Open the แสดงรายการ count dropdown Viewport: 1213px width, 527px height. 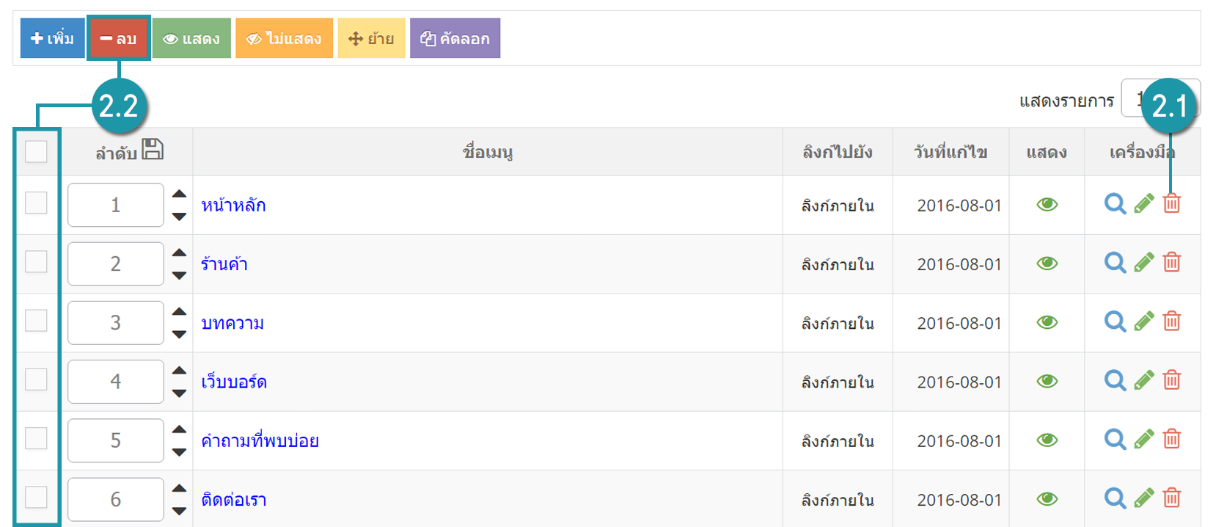click(1161, 99)
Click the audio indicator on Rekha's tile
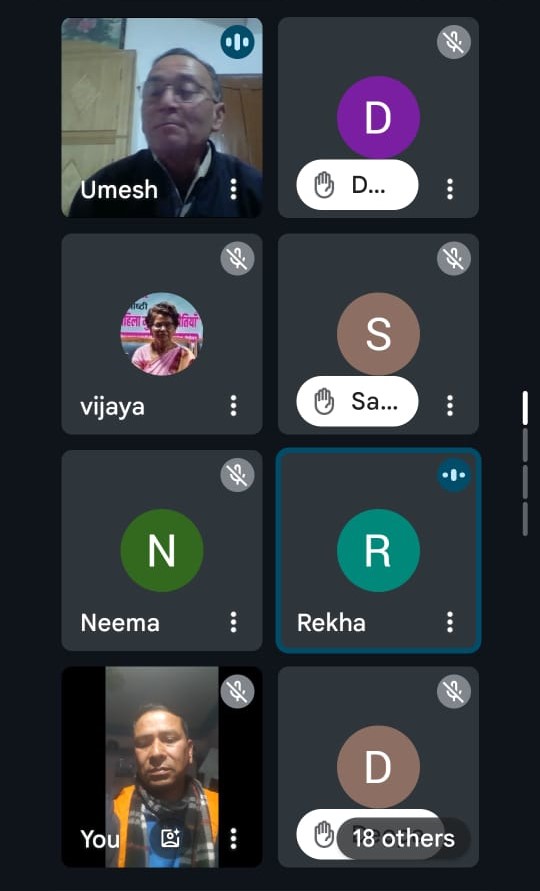The image size is (540, 891). click(x=454, y=474)
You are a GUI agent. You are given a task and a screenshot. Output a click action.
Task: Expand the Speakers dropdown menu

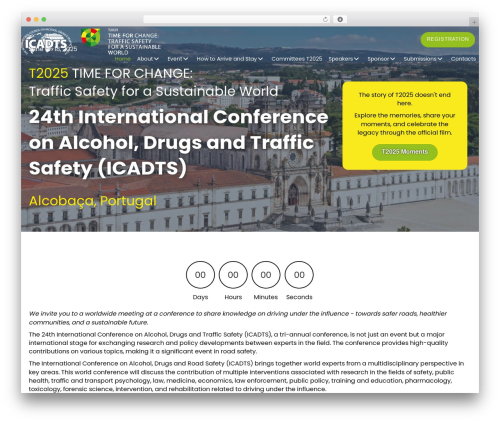(344, 59)
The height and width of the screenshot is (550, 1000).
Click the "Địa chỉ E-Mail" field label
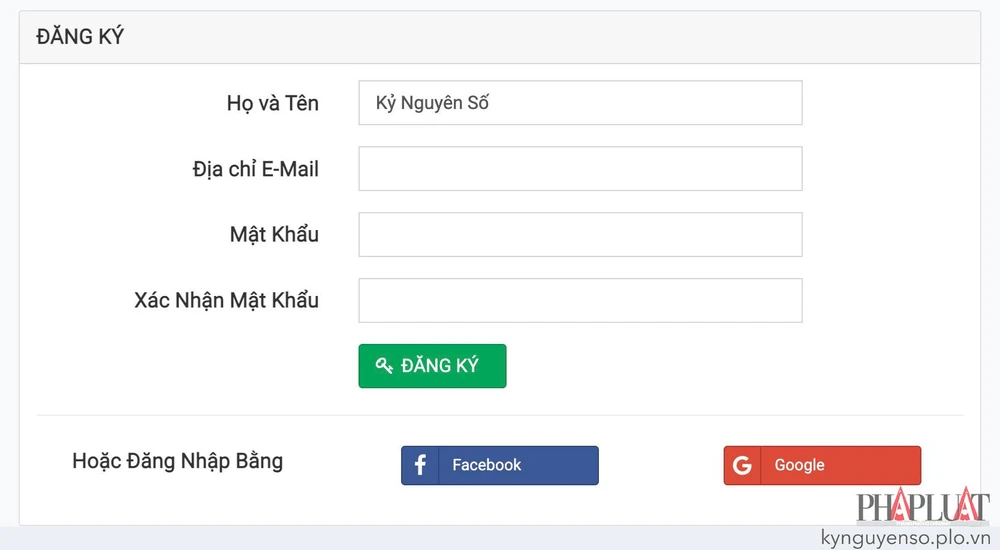tap(256, 169)
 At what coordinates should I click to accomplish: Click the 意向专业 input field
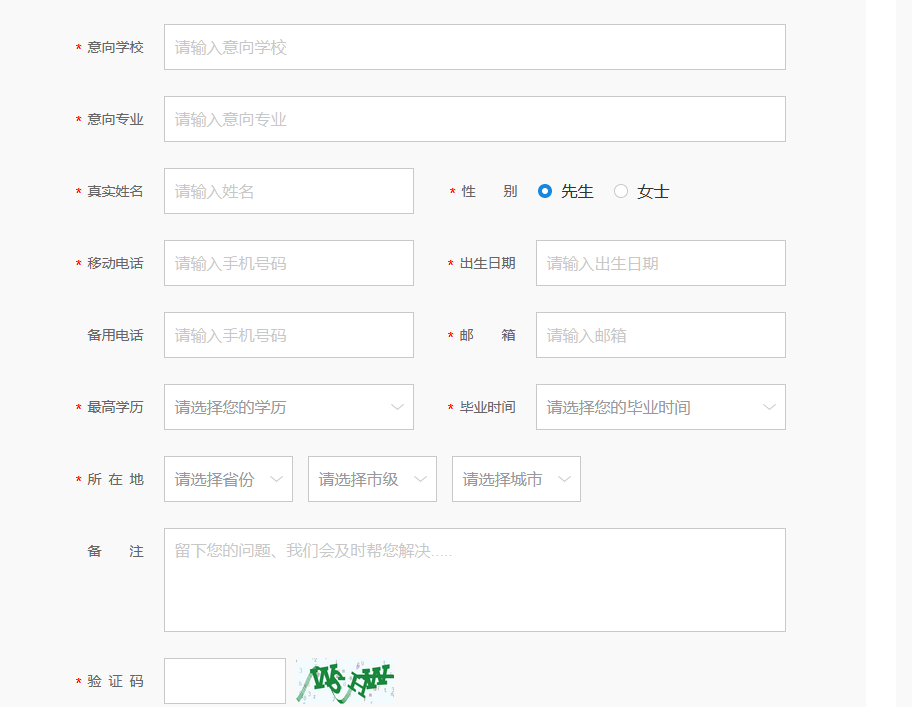click(474, 119)
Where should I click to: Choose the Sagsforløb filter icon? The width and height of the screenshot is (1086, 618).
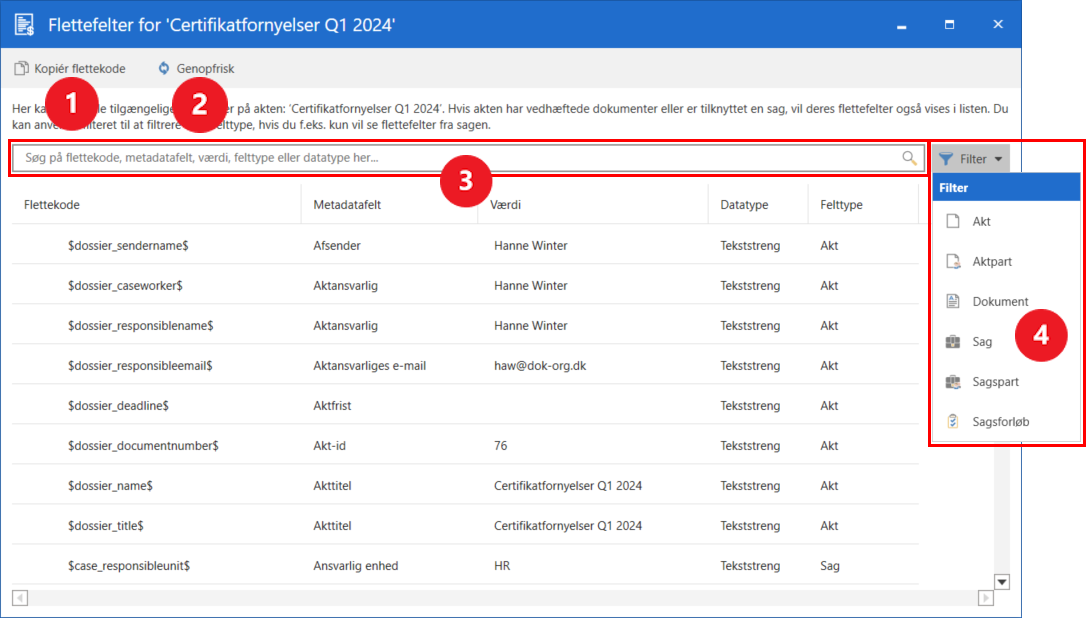(953, 422)
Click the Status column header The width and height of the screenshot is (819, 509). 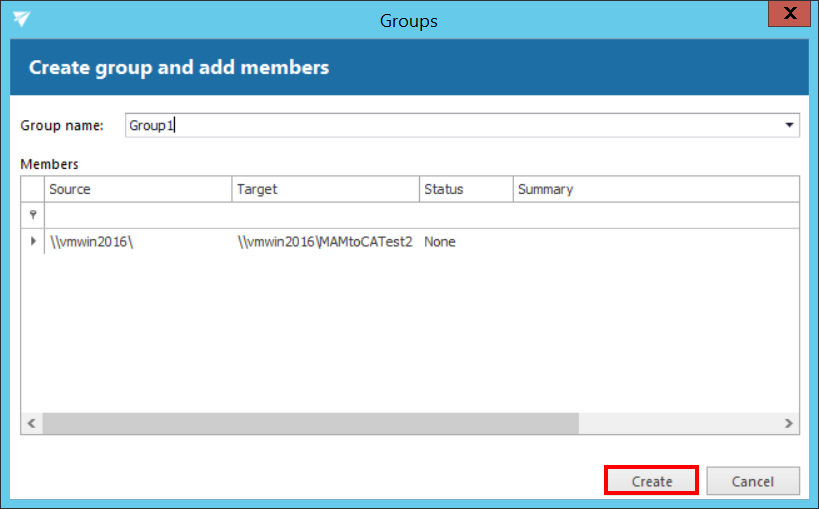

##############################

== Problem description ==
Without any pictures, reproduce exactly the lines from the line that contains "At what coordinates" to the end of the entries above, both ends included.

== Expected answer ==
 At what coordinates should I click to accomplish: Click the 意向专业 input field
click(474, 119)
Where should I click to: Choose the Sagsforløb filter icon? The width and height of the screenshot is (1086, 618).
(953, 422)
Click the Status column header The width and height of the screenshot is (819, 509). 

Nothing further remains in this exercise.